→ What the task requires
If a line contains "Click the edit", it is the last one to write out; begin with the first line of the records and copy each exactly.

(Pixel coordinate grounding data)
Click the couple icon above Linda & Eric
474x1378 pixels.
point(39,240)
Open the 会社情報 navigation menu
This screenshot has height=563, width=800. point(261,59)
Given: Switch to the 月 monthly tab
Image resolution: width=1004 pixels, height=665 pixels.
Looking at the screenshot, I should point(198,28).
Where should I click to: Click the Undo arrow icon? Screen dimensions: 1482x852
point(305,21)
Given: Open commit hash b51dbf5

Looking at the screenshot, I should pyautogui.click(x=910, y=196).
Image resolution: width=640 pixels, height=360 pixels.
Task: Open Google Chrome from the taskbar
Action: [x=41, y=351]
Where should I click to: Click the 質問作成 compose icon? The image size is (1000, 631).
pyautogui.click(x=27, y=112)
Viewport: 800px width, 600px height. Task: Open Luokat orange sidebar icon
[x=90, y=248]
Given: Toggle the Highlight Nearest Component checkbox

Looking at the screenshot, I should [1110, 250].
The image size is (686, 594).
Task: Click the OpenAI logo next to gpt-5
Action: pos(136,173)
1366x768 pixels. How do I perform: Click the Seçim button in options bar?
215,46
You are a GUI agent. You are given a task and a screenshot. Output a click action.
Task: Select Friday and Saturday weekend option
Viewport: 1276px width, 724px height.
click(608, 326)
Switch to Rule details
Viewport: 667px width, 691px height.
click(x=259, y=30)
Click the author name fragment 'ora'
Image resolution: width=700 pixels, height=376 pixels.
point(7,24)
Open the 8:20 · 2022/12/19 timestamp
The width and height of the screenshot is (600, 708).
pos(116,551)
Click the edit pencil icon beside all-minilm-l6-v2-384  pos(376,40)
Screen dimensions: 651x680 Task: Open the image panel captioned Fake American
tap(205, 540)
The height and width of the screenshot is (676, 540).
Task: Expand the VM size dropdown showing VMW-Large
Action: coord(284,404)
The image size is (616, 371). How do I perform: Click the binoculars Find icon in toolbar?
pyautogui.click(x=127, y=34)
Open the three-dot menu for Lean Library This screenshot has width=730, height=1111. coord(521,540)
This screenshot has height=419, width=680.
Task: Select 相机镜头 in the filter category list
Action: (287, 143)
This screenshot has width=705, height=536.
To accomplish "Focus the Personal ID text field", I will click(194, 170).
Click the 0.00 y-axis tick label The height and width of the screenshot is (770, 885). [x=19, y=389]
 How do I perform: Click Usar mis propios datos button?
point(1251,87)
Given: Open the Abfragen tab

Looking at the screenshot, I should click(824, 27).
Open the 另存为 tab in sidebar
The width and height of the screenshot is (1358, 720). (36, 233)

→ Your solution
Click the couple icon above Linda & Eric
474x1378 pixels.
point(39,240)
Open the 会社情報 navigation menu
This screenshot has height=563, width=800. point(261,59)
Given: Switch to the 月 monthly tab
Image resolution: width=1004 pixels, height=665 pixels.
Looking at the screenshot, I should point(198,28).
Where should I click to: Click the Undo arrow icon? Screen dimensions: 1482x852
point(305,21)
Given: Open commit hash b51dbf5

Looking at the screenshot, I should pyautogui.click(x=910, y=196).
Image resolution: width=640 pixels, height=360 pixels.
Task: Open Google Chrome from the taskbar
Action: [x=41, y=351]
Where should I click to: Click the 質問作成 compose icon? The image size is (1000, 631).
pyautogui.click(x=27, y=112)
Viewport: 800px width, 600px height. Task: Open Luokat orange sidebar icon
[x=90, y=248]
Given: Toggle the Highlight Nearest Component checkbox

Looking at the screenshot, I should [1110, 250].
The image size is (686, 594).
Task: Click the OpenAI logo next to gpt-5
Action: pos(136,173)
1366x768 pixels. How do I perform: Click the Seçim button in options bar?
215,46
You are a GUI agent. You are given a task and a screenshot. Output a click action.
Task: Select Friday and Saturday weekend option
Viewport: 1276px width, 724px height.
click(608, 326)
Switch to Rule details
Viewport: 667px width, 691px height.
click(x=259, y=30)
Click the author name fragment 'ora'
Image resolution: width=700 pixels, height=376 pixels.
point(7,24)
Open the 8:20 · 2022/12/19 timestamp
The width and height of the screenshot is (600, 708).
pos(116,551)
Click the edit pencil icon beside all-minilm-l6-v2-384  pos(376,40)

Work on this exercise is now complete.